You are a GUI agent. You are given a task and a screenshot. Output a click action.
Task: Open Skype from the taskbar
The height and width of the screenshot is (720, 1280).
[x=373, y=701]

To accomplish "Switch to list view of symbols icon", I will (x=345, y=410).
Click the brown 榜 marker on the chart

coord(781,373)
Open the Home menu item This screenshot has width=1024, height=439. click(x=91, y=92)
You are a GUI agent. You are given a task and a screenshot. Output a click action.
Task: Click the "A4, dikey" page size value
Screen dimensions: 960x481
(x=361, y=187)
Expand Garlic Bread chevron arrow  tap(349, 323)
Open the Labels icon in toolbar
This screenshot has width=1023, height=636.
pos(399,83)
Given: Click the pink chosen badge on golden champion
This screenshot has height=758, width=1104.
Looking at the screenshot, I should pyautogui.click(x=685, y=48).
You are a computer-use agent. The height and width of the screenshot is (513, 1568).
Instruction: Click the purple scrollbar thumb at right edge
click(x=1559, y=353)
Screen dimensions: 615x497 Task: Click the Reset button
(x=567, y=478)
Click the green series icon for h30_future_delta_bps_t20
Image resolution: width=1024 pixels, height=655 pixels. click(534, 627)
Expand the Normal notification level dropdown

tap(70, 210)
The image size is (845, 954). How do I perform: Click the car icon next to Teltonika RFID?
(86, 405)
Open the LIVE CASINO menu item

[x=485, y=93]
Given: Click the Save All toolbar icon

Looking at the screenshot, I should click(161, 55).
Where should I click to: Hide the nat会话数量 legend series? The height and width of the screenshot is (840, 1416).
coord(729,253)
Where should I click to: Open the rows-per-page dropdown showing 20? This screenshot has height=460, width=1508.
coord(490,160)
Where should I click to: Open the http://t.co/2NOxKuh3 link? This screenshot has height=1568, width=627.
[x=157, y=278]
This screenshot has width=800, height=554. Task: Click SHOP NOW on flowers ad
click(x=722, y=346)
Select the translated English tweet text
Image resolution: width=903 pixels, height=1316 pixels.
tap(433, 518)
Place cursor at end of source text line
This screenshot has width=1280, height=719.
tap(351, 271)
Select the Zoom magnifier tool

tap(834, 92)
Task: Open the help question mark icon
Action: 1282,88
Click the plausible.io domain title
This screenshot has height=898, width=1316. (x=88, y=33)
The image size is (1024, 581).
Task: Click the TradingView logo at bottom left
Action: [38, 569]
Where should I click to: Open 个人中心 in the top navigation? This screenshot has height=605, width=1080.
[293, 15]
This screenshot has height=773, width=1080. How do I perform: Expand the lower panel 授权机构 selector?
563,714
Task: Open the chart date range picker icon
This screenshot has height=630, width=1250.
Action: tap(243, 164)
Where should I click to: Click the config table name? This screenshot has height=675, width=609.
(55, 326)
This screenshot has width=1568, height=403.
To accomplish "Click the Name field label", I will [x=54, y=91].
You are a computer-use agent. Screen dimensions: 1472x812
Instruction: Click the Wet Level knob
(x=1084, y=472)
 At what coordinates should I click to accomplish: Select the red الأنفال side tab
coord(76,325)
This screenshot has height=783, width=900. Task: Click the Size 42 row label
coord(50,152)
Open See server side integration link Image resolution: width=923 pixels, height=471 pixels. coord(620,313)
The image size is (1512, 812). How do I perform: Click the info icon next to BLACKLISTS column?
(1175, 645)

************

Goal of the exercise » Nothing but a number is expected here: the number of lines in the entries that include the word "computer".

Response to this exercise » 2